Yel-yel Tim HRD + Gudang.
Aku di pojok paling belakang, nggak kelihatan.

Kali ini adalah acara yang paling ditunggu-tunggu, yakni pengundian hadiah Kupon Prestasi dan pengumuman karyawan terbaik periode September-Oktober, diseling dengan performance beberapa karyawan yang ingin membawakan lagu.

Acara ini berlangsung dengan waktu sangat panjang. Maklum, hadiah yang diundi lebih dari seratus buah, jadi bisa dipastikan semua karyawan dapat. Kupon yang pertama diundi adalah Kupon Merah, dan karena aku udah mengkonversi semua Kupon Merahku ke Kupon Kuning, jadi namaku nggak muncul dalam pengundian Kupon Merah ini. Alhamdulillahnya, namaku benar-benar muncul di pengundian Kupon Kuning, dan hadiah yang kudapatkan adalah satu unit speaker bluetooth portable. Alhamdulillah. Kebetulan beberapa waktu lalu, aku pernah kepikiran pingin beli speaker bluetooth yang bisa dipakai untuk karaokean, tapi belum kebeli karena uangnya dipakai untuk keperluan lain dulu. Eh sekarang malah ada rejeki buat bawa pulang speaker bluetooth tanpa mengeluarkan duit sepeserpun :') 

Sekitar jam sepuluh malam, panitia konsumsi berkeliling membagi-bagikan sosis dan bakso bakar ke meja-meja, sementara acara pengundian kupon masih berlangsung.

Para panitia yang sibuk di dapur.

Singkat cerita, tibalah waktunya pengundian Kupon Hijau. Teknis pengundian kupon ini berbeda dengan Kupon Merah dan Kuning yang jika nomornya keluar, maka pemilik nomor itu langsung berhak mendapatkan hadiah yang diundi. Teknis pengundian Kupon Hijau adalah seperti ini : MC akan mengundi sebelas nomor Kupon Hijau, lalu para pemilik nomor kupon itu dipersilahkan maju. Selanjutnya, masing-masing dari sebelas orang yang dipersilahkan maju ini akan dipersilahkan mengambil satu gulungan kertas di dalam akuarium.

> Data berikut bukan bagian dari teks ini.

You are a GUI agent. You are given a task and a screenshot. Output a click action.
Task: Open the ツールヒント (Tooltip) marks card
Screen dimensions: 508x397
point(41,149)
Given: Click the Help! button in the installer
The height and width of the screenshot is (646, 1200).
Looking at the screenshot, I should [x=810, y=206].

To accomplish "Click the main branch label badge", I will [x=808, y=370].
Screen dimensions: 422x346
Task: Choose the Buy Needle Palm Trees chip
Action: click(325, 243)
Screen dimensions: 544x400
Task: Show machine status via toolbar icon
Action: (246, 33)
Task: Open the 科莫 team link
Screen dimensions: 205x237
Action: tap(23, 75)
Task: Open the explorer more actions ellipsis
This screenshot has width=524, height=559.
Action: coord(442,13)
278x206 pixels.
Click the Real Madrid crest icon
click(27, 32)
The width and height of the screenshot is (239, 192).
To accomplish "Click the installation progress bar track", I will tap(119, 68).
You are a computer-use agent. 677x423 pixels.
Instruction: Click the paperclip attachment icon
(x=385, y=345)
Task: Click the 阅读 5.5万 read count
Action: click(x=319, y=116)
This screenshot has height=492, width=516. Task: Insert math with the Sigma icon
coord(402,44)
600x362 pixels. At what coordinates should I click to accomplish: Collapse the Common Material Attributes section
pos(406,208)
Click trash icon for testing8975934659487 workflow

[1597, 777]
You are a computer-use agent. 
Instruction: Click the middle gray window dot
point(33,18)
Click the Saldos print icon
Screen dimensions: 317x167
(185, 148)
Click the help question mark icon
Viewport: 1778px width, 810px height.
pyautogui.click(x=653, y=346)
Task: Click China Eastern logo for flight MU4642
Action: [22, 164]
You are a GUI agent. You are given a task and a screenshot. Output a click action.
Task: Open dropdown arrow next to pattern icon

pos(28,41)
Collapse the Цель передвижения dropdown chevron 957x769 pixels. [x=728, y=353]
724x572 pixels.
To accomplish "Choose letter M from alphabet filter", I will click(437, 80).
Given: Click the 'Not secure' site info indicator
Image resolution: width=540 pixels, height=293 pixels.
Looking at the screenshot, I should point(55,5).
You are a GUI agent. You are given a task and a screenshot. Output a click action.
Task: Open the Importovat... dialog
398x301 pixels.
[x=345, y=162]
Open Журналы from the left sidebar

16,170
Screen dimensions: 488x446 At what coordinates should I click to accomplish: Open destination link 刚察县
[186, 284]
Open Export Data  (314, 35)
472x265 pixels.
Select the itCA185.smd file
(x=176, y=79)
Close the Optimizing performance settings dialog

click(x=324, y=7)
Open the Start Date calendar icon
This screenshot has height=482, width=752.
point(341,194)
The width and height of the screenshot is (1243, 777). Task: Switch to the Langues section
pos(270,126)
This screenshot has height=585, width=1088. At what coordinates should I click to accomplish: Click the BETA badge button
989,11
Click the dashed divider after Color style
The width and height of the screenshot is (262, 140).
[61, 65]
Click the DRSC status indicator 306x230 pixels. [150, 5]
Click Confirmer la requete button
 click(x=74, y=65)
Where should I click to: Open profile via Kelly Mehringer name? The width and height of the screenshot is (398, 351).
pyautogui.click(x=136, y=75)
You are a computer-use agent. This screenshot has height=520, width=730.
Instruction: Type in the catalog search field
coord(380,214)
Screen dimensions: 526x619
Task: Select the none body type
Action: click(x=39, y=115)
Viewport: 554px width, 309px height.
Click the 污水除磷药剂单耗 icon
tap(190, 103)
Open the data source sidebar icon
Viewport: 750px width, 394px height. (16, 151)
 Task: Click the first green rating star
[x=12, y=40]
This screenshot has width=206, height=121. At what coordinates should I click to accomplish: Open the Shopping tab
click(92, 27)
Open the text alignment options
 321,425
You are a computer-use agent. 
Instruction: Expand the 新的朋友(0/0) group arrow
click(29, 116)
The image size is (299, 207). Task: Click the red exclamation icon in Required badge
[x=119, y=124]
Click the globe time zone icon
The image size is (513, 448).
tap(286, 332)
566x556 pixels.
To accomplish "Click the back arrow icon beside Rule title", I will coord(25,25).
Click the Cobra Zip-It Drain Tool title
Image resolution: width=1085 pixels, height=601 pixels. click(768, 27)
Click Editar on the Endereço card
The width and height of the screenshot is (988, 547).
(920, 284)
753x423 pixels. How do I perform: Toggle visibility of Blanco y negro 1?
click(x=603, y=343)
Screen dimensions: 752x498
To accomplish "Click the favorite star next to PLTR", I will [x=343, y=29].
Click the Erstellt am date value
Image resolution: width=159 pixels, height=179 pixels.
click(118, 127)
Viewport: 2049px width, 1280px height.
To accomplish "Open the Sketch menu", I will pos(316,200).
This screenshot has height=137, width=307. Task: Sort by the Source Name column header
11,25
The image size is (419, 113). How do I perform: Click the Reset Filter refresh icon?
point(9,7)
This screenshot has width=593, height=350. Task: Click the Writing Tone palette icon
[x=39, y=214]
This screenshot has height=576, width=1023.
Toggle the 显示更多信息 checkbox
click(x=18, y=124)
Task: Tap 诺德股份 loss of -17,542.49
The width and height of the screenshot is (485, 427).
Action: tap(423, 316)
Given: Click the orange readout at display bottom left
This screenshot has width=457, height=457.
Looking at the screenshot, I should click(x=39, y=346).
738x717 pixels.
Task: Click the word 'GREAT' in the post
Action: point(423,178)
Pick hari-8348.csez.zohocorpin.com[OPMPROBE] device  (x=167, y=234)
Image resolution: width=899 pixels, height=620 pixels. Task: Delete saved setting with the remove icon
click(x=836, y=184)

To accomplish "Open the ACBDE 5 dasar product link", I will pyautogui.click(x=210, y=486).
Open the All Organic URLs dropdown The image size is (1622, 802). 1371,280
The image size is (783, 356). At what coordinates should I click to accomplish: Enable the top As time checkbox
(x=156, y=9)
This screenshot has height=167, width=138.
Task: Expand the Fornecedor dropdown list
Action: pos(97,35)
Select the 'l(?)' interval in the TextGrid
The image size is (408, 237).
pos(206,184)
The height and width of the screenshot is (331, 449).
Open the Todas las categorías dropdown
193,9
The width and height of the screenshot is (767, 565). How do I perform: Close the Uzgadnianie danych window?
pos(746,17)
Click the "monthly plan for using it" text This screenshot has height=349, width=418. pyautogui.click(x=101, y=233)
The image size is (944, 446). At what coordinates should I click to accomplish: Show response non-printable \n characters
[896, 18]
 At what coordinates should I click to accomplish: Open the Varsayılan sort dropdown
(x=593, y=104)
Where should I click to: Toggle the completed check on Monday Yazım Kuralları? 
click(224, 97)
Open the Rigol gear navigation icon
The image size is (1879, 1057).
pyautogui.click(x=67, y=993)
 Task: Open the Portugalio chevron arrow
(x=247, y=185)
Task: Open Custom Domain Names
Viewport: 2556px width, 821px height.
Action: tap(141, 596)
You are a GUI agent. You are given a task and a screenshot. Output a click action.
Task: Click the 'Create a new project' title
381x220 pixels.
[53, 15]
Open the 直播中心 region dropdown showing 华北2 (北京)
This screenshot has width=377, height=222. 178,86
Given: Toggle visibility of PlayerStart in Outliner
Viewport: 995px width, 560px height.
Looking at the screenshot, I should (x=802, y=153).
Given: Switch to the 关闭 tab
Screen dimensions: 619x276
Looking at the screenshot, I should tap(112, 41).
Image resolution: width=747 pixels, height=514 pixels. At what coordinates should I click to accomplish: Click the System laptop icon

Jika di dalam gulungan kertas itu terdapat kata "Selamat, Anda masuk nominasi", maka orang itu akan tetap ada di depan. Sedangkan jika di dalam gulungan kertas itu terdapat kata, "Kasihan deh lu!" atau "Zonk!" atau segala kata-kata yang menyatakan ketidakberuntungan, maka orang itu harus kembali ke tempat duduknya. Begitu terus sampai ada sebelas orang nomine di depan. Sebelas orang nomine ini, nantinya akan dipersilahkan untuk mengambil gulungan kertas lagi yang kali ini berisi jenis hadiah yang berhak mereka bawa pulang.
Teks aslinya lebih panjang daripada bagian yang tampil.